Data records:
================================
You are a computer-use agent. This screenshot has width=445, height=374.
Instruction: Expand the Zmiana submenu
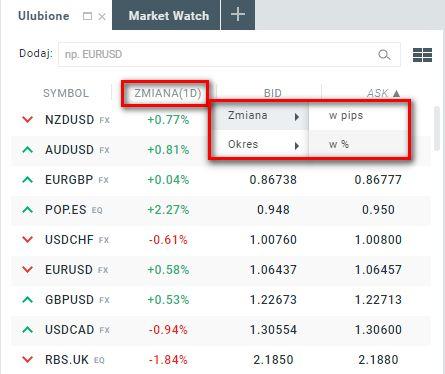(x=260, y=116)
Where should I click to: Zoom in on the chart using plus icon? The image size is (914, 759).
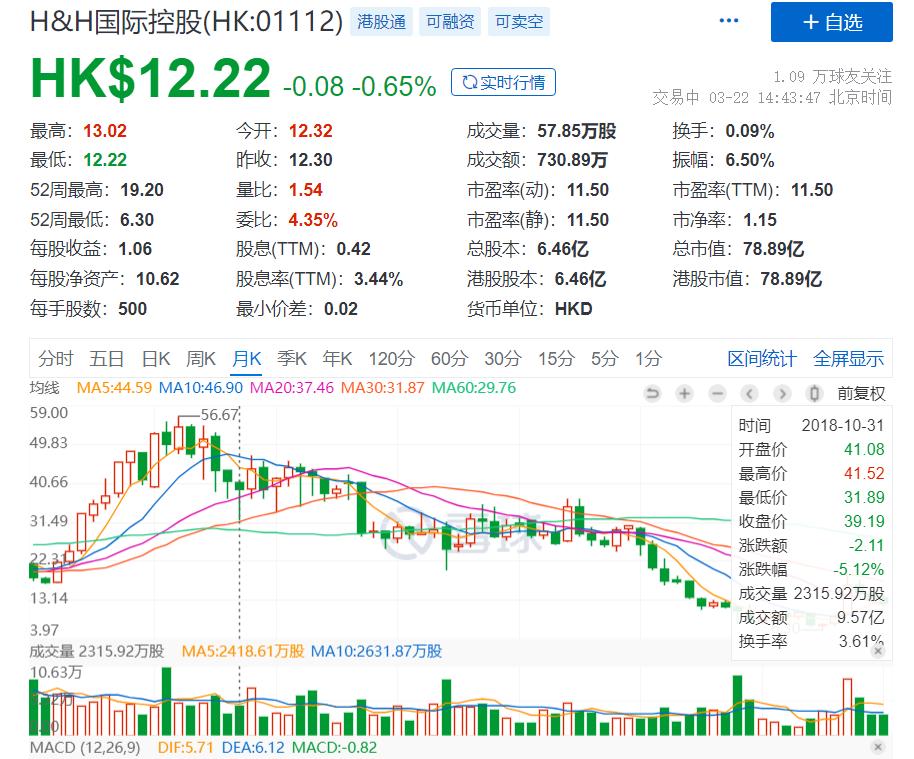point(684,394)
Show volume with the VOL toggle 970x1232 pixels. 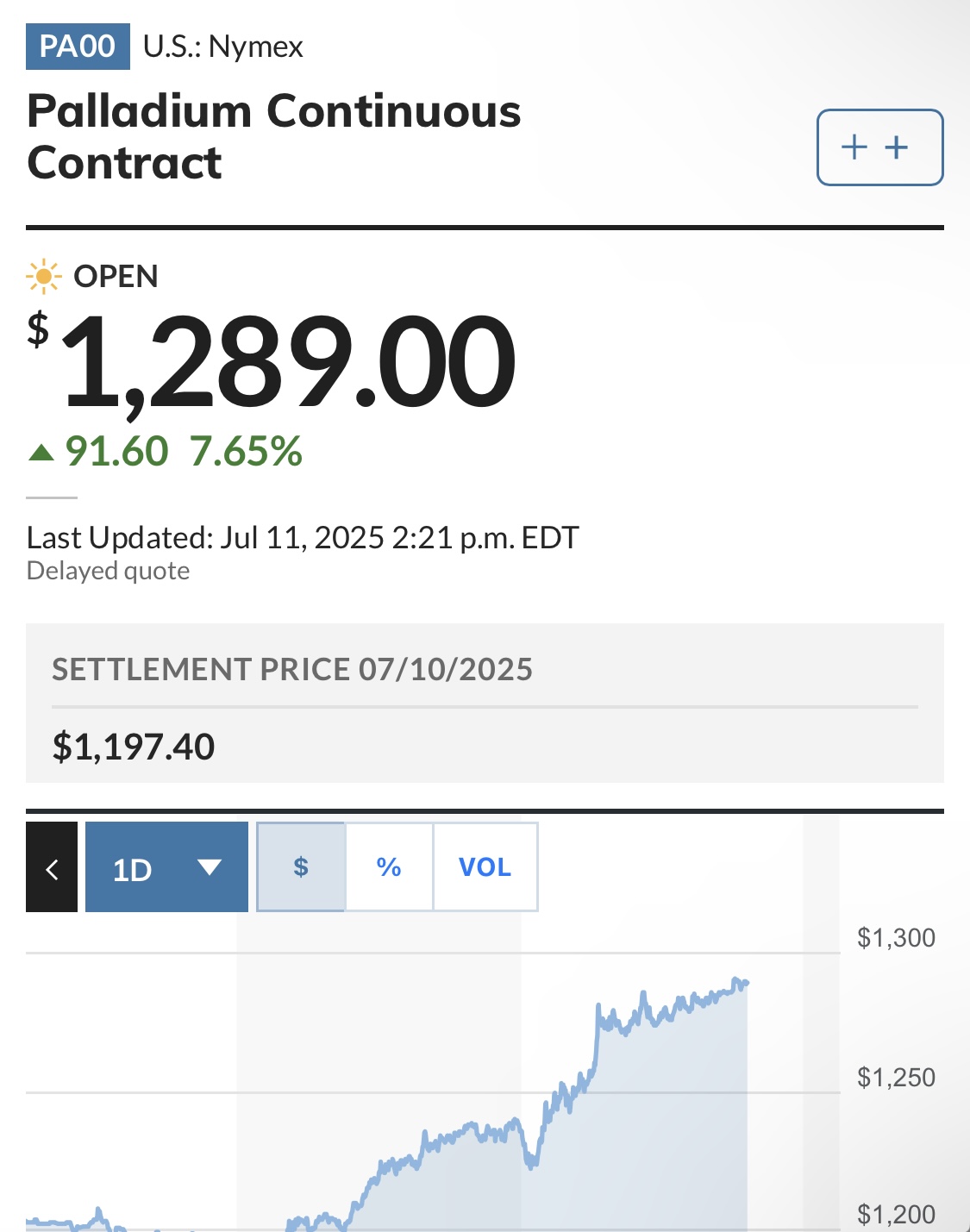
================================
=== Task requirements ===
Give back, exactly and with nothing added, the lines from the line with "Where should I" through the final line of the data, both included; leave pictures out.

=== Solution to this task ===
Where should I click to: Zoom in on the chart using plus icon? The image size is (914, 759).
point(684,394)
Show volume with the VOL toggle 970x1232 pixels. 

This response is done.